Spam nightmare looms as CAPTCHA is defeated

CAPTCHAs appear as distorted text, like this example from the Facebook signup page
Audio player loading…

If you've ever been driven to the brink of violence by floods of spam emails - and who hasn't, these days? - you'll doubtless be ready to go offline forever when you hear of the breakthrough spammers have made in defeating measures designed to thwart their evil trade.

The CAPTCHA technique that many websites use to distinguish between humans and spam-generating programs has apparently been defeated by hackers, meaning the tide of spam can only get worse.

Distorted reality

CAPTCHAs work by showing distorted text that only a human could read and asking for it to be input to prove that someone really is trying to sign up for a service, leave comments on a website or create an email account. Or so we thought.

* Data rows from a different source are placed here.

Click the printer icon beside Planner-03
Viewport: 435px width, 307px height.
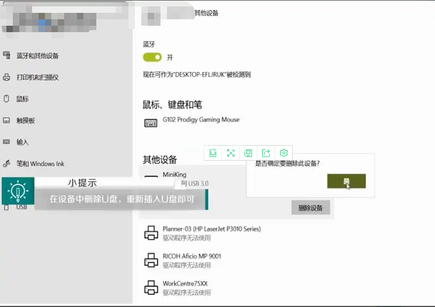click(x=151, y=233)
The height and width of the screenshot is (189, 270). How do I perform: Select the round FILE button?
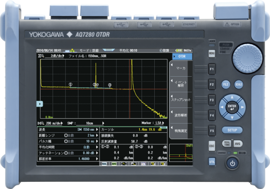[x=226, y=84]
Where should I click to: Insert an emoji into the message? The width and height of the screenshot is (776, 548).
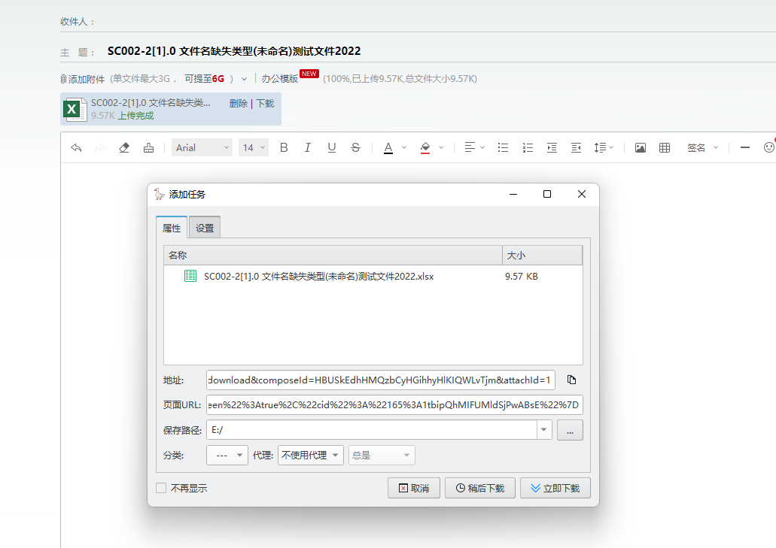769,147
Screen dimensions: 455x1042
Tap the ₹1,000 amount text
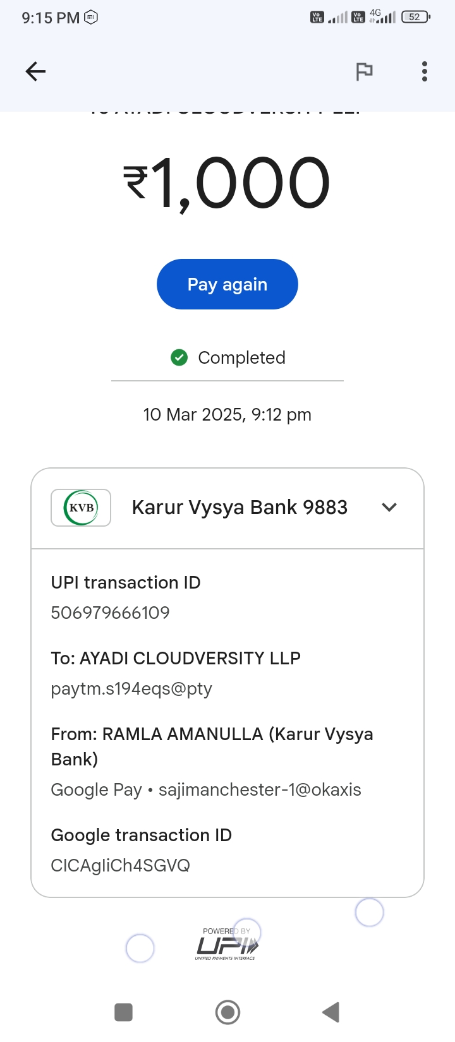tap(227, 183)
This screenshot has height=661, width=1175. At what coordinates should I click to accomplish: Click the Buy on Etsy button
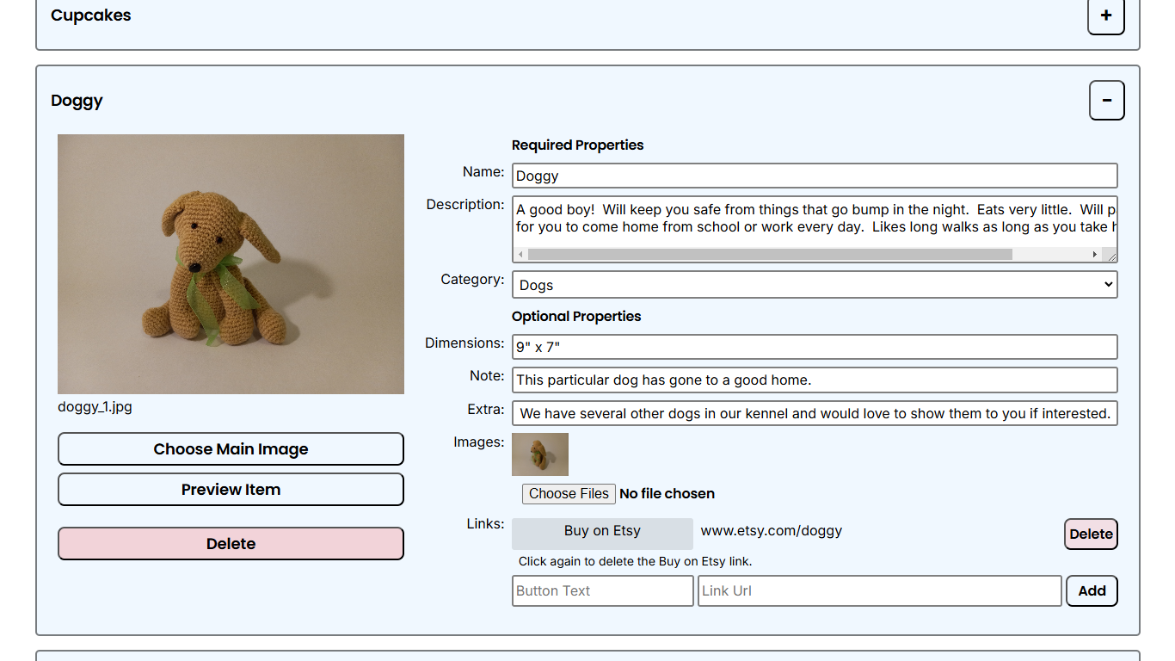tap(602, 532)
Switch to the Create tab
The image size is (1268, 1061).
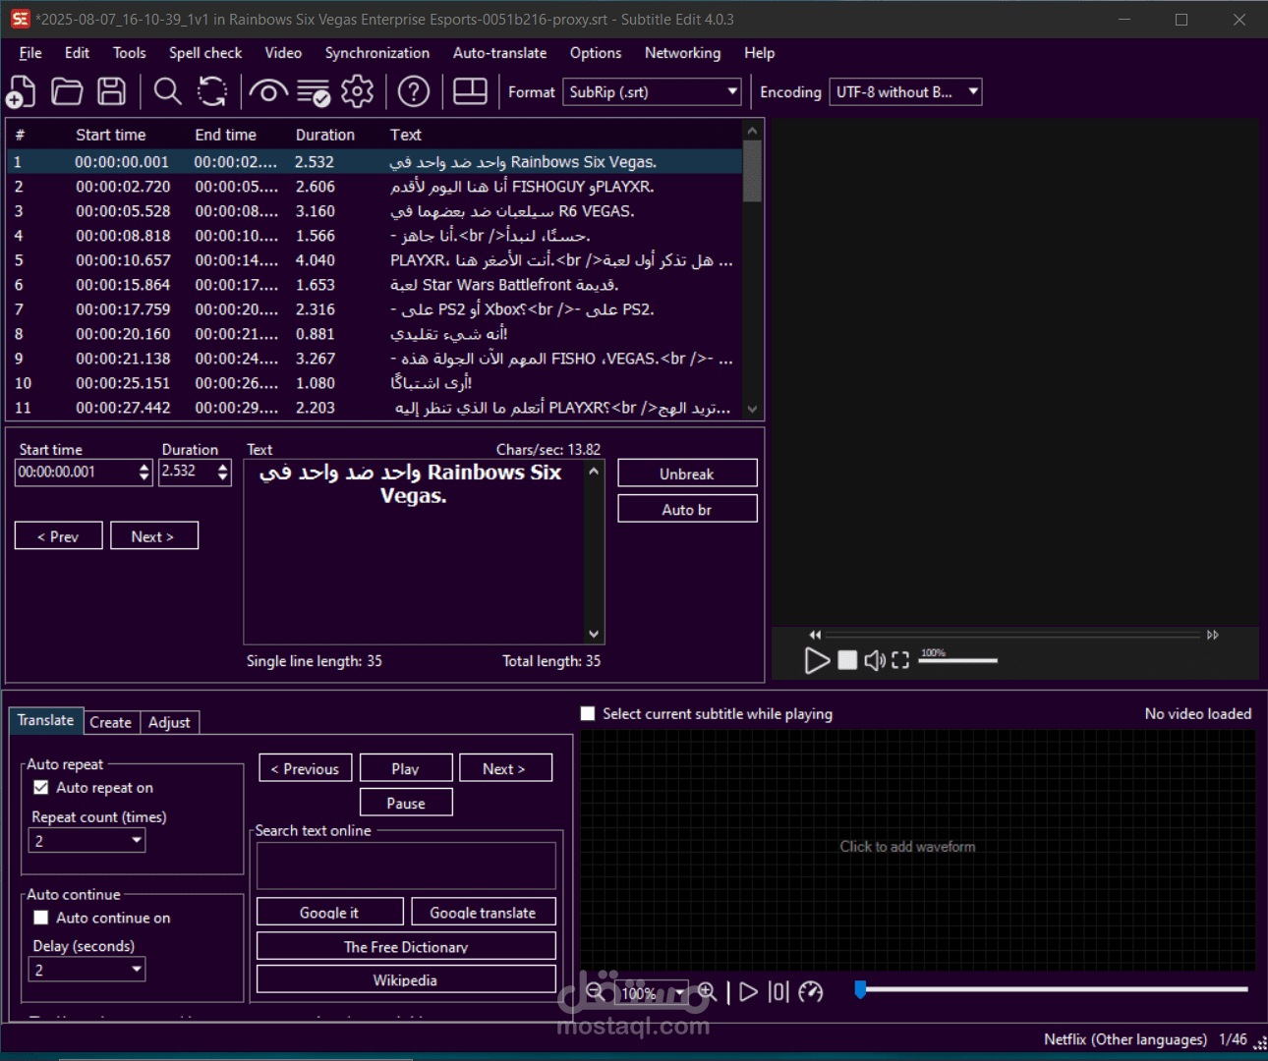(x=110, y=722)
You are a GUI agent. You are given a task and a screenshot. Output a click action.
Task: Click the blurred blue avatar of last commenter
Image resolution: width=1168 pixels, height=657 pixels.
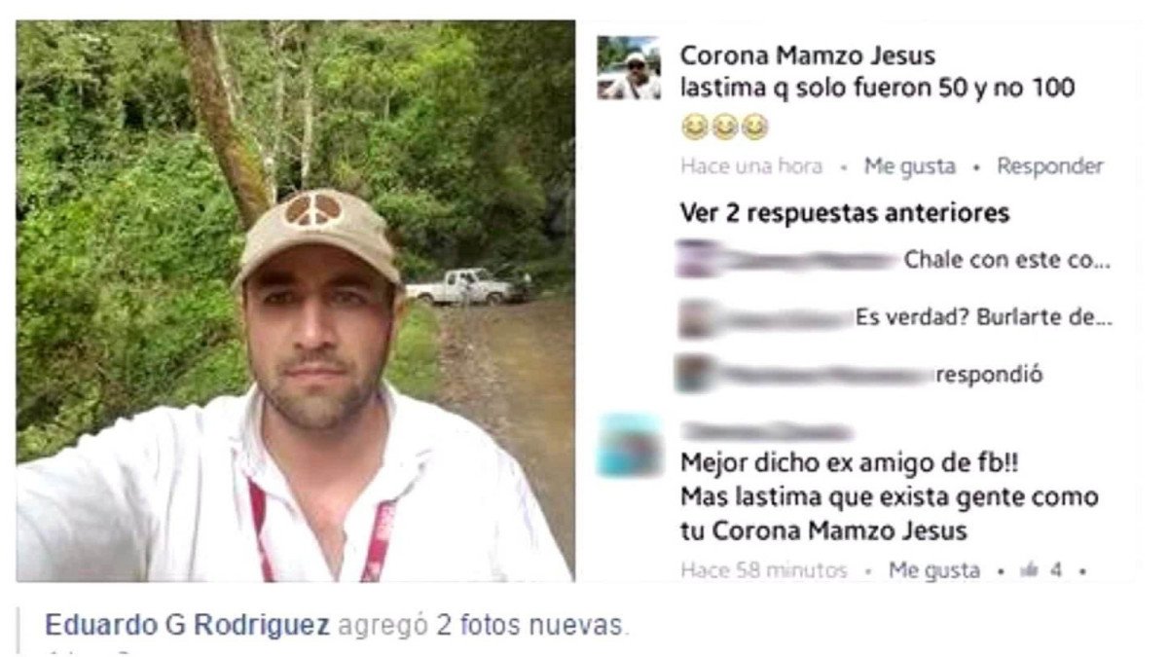[630, 446]
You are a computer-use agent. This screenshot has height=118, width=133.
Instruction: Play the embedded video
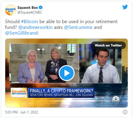[67, 73]
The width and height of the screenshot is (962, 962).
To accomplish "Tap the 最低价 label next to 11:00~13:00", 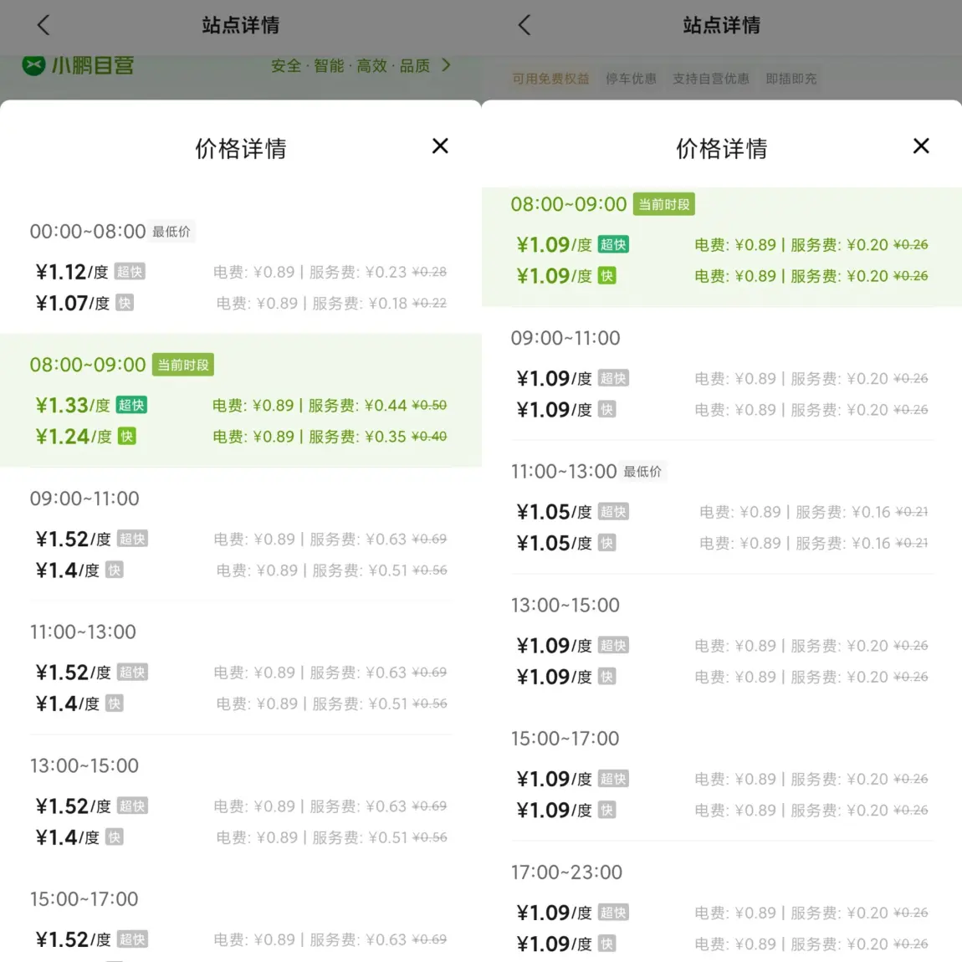I will pos(642,472).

News from Russia, a notorious hotbed of hackers, suggests that software now exists that can read the CAPTCHA image and pass the test 35 per cent of the time. So far, it has been proven only in creating new Yahoo Mail accounts, which could be used to send any amount of junk quickly.

Bots don't give up

While 35 per cent might not seem much, bear in mind that machines making an automated attack typically try hundreds of thousands of times - most of those attempts failing matters not a jot to them, of course.

Naturally, Yahoo is looking for ways to stay ahead of the spam barons - a company spokesman explained: "We are aware of attempts being made toward automated solutions for CAPTCHA images and continue to work on improvements as well as other defenses."

Oh, and in case you're wondering about current spam levels even before this latest problem, we're told that last year saw 20 spam emails sent every day for every single person on Earth.